ENTRIES SUPPLIED START

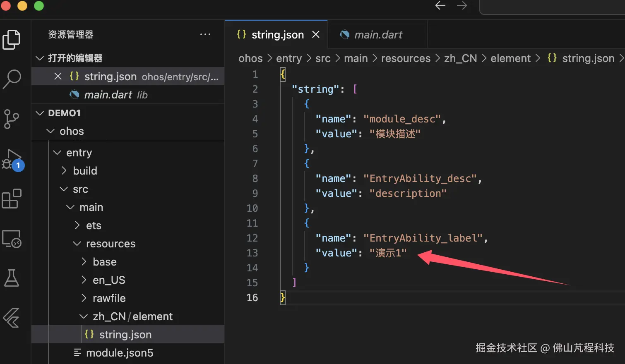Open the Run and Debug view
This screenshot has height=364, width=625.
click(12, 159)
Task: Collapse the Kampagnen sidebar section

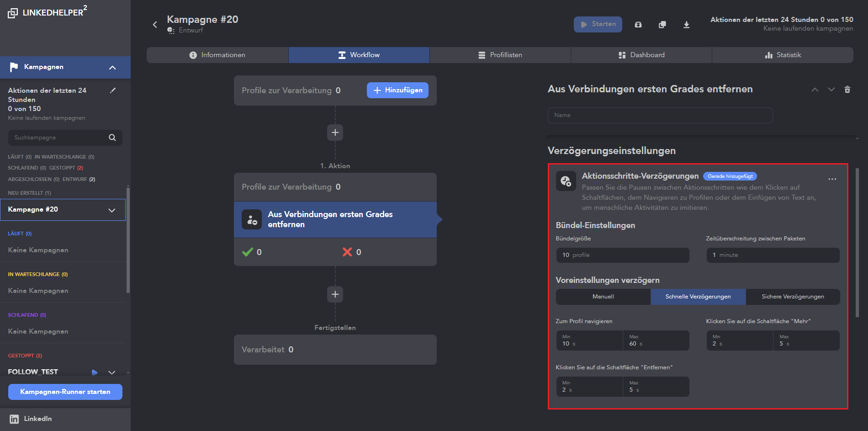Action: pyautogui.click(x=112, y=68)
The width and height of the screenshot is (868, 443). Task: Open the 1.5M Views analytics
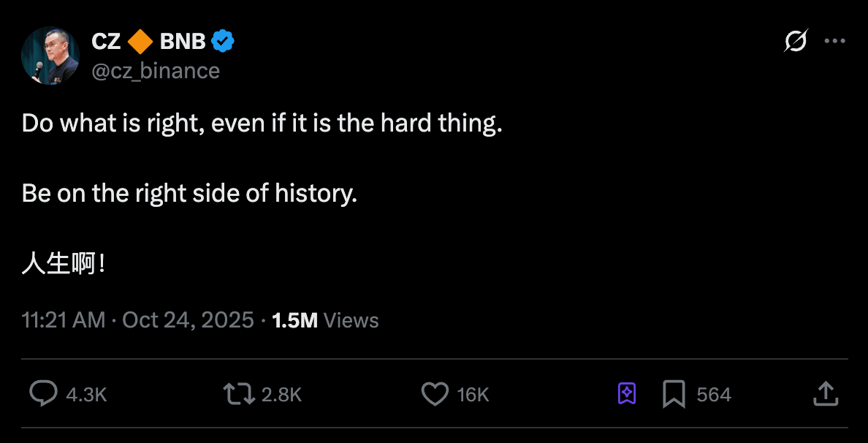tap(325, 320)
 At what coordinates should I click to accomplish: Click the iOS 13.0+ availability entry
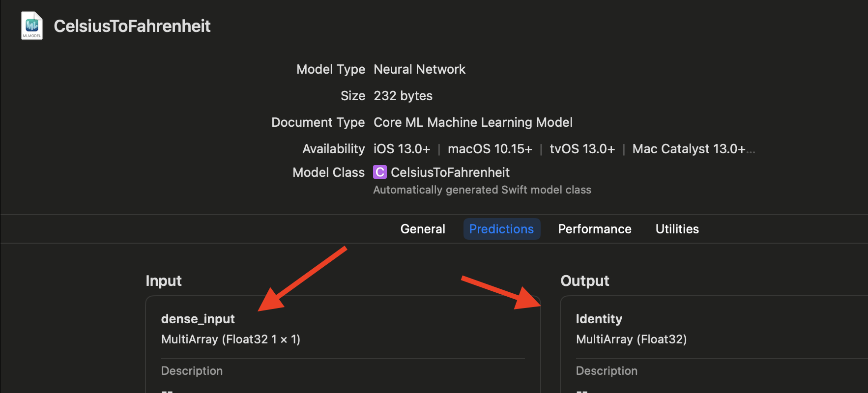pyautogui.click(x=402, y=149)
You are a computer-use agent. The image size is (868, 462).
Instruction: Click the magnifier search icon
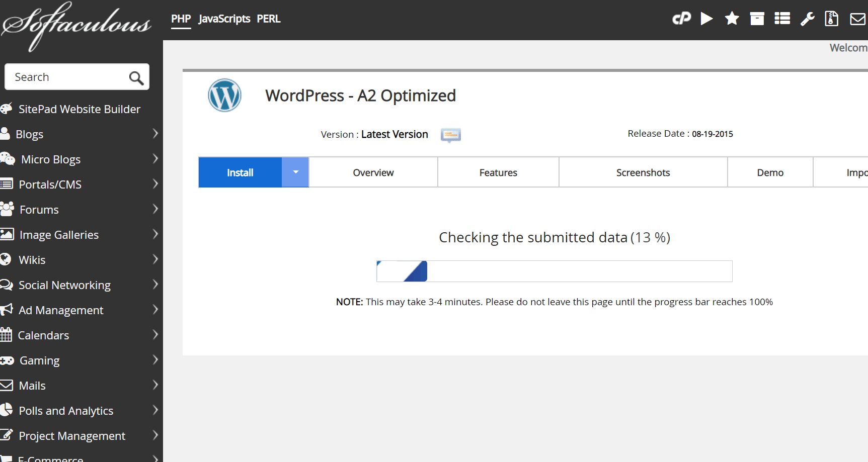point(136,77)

ENTRIES SUPPLIED END
ENTRIES SUPPLIED START

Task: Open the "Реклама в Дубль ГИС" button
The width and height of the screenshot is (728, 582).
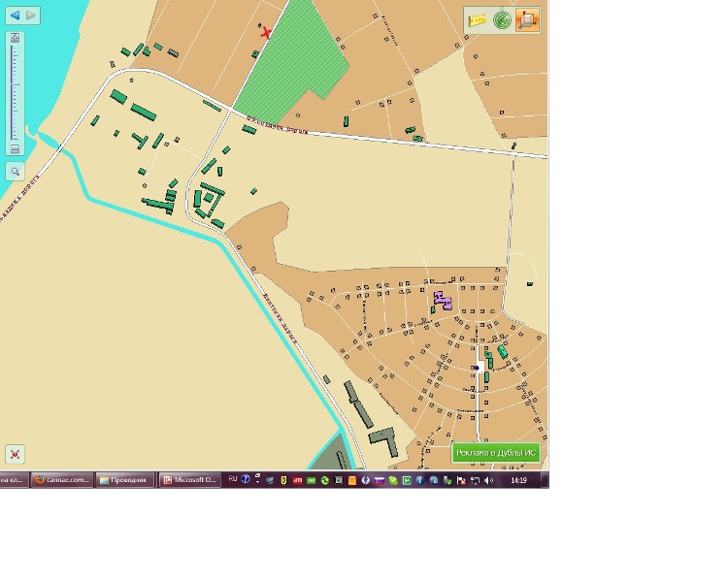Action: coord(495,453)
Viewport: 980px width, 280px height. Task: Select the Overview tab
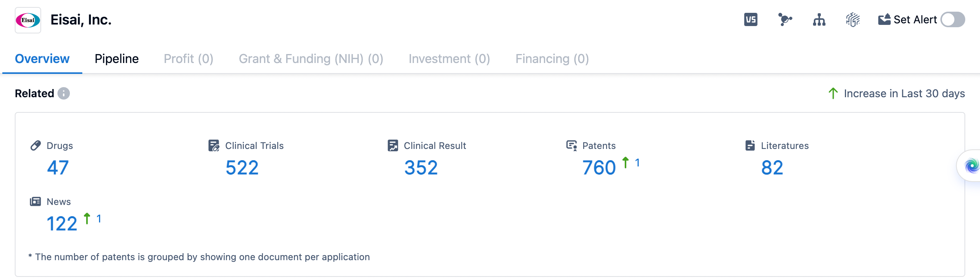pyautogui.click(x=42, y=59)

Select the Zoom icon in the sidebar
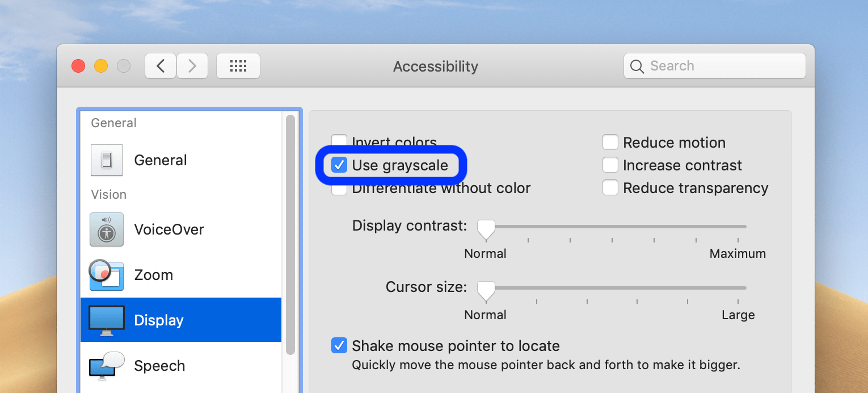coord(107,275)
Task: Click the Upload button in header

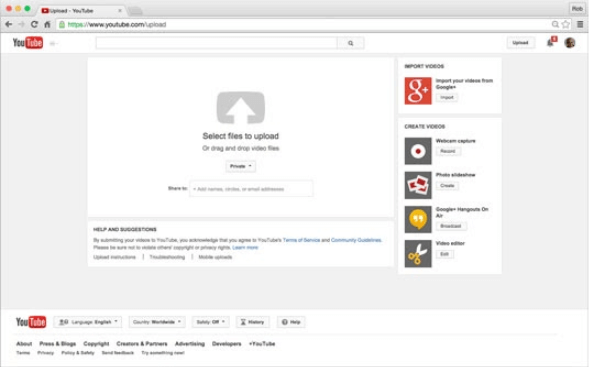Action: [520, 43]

ENTRIES SUPPLIED END
ENTRIES SUPPLIED START

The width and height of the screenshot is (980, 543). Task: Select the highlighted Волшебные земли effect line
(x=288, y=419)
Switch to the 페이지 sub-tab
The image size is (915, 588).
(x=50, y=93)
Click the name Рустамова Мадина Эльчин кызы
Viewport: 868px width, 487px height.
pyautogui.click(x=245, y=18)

ENTRIES SUPPLIED END

WHAT NEEDS TO BE DONE ::
Print, exactly and with no pictures, the lines of the listing above starting at the one that has "Task: Collapse the Kampagnen sidebar section" and ending at the one that has "You are a computer-use", both included.

ANSWER FOR THE TASK ::
Task: Collapse the Kampagnen sidebar section

Action: pyautogui.click(x=112, y=68)
The width and height of the screenshot is (868, 443). Task: Open the 1.5M Views analytics
tap(325, 320)
 At what coordinates should I click to accomplish: Click the iOS 13.0+ availability entry
pyautogui.click(x=402, y=149)
You are a computer-use agent. The image size is (868, 462).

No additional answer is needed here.